Tales to Be Told

Jonathan Clements

IF THIS TURNS OUT to be a major bear market, there will be a slew of articles to be written. It’s the negative correlation enjoyed by every financial writer: Even as our portfolios shrink, our potential for pontification soars.

But what if the market bounces back? It’s almost too painful to contemplate. Think of all the articles that won’t get written. If the past week’s rally continues, here are 10 stories that will have to wait for the next market downturn:

1. Don’t panic. To be sure, many of us ink-stained wretches—both here at HumbleDollar and elsewhere—have already churned out the ritual “keep calm and carry on” articles. It’s an underappreciated art form: You strive to sound intelligent as you warn that stocks could easily full much further—or, for that matter, go right back up.

2. Time to rebalance. This one is best written when stocks are off at least 20%. But deadlines are deadlines. We have to write something this week, so we’ll probably trot it out when the market is down a mere 11%.

3. She called it. There’s always some Wall Streeter—not necessarily female—who mutters “crash” before the crash occurs or, better still, actually moves clients’ money out of stocks and into Treasury bills. Our new goddess of market timing is swiftly hoisted onto a pedestal and thereafter her every pronouncement parsed by adoring investors, until her lack of clairvoyance becomes too obvious to ignore.

Listed records
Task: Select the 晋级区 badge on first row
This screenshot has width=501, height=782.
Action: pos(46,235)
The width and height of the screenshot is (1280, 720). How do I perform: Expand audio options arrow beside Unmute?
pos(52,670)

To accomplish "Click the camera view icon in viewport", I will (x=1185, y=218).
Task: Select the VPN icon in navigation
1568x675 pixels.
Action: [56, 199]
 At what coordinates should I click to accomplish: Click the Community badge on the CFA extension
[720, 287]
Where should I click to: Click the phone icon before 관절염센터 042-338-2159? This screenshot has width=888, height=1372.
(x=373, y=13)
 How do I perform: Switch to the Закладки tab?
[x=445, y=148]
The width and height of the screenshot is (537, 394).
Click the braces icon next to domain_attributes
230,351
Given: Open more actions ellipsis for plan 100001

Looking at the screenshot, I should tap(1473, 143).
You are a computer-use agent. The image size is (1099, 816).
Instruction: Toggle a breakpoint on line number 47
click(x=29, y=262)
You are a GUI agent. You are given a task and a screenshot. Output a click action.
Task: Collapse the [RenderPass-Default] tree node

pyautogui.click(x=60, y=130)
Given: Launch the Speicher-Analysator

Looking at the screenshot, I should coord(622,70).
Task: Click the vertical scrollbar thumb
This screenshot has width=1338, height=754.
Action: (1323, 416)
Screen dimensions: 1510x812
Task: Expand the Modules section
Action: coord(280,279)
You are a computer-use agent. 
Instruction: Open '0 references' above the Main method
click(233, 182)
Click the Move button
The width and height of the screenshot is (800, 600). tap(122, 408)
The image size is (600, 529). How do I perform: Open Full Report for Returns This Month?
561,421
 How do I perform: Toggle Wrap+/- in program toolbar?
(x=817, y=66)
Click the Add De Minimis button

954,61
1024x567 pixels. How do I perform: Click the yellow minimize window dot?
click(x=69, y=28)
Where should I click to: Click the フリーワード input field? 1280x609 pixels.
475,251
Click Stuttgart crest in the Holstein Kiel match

List of tasks
(A) Revise the stretch of the bear-market column from "Jonathan Clements" through "right back up.", replacing "pontification" with "commentary".
(B) Continue the article about stories a market rebound would leave unwritten, starting from where it stops.

Answers for the exercise
(A)
Jonathan Clements

IF THIS TURNS OUT to be a major bear market, there will be a slew of articles to be written. It’s the negative correlation enjoyed by every financial writer: Even as our portfolios shrink, our potential for commentary soars.

But what if the market bounces back? It’s almost too painful to contemplate. Think of all the articles that won’t get written. If the past week’s rally continues, here are 10 stories that will have to wait for the next market downturn:

1. Don’t panic. To be sure, many of us ink-stained wretches—both here at HumbleDollar and elsewhere—have already churned out the ritual “keep calm and carry on” articles. It’s an underappreciated art form: You strive to sound intelligent as you warn that stocks could easily full much further—or, for that matter, go right back up.

(B)
4. Lemons into lemonade. Without the fruit metaphor, no story on taking tax losses is complete. As share prices sink further and year-end approaches, readers will be reminded of the silver lining—that realized capital losses can be used to offset realized capital gains and up to $3,000 in ordinary income.

5. Underwater overseas. With U.S. stocks down 25%, xenophobic pundits will note that foreign stocks are even more wretched, down 29%. Where’s the diversification in that? The often-huge difference in 10-year returns between U.S. and foreign stocks is, of course, too inconvenient a fact to mention.

6. Active managers triumph. Index funds aim to keep their cash holdings to a minimum, so they track their target index as closely as possible. Actively managed stock funds often keep 3% or more in cash, so they can easily pay off departing shareholders and have money to put to work in new investment ideas.

The unsurprising result—that active funds often fall a little less during market declines—will be hailed as a sign that the long-awaited revival of active management has begun. Further signs will not be forthcoming.

7. Time to rebalance (again). Okay, we ran this story before. But this time, we really mean it. Cue the hate mail.

8. Off target. After months of searching, an intrepid financial writer tracks down an investor who is shocked—shocked!—to discover his target-retirement fund has gone down in value. How could something so sensible, offering broad stock and bond market diversification in a single package, be allowed to become the default investment option in many 401(k) plans?

The financial writer’s day is complete when a publicity-hungry congressman fires off a press release demanding Capitol Hill hearings. The congressman’s demand is met with widespread indifference from more sensible colleagues.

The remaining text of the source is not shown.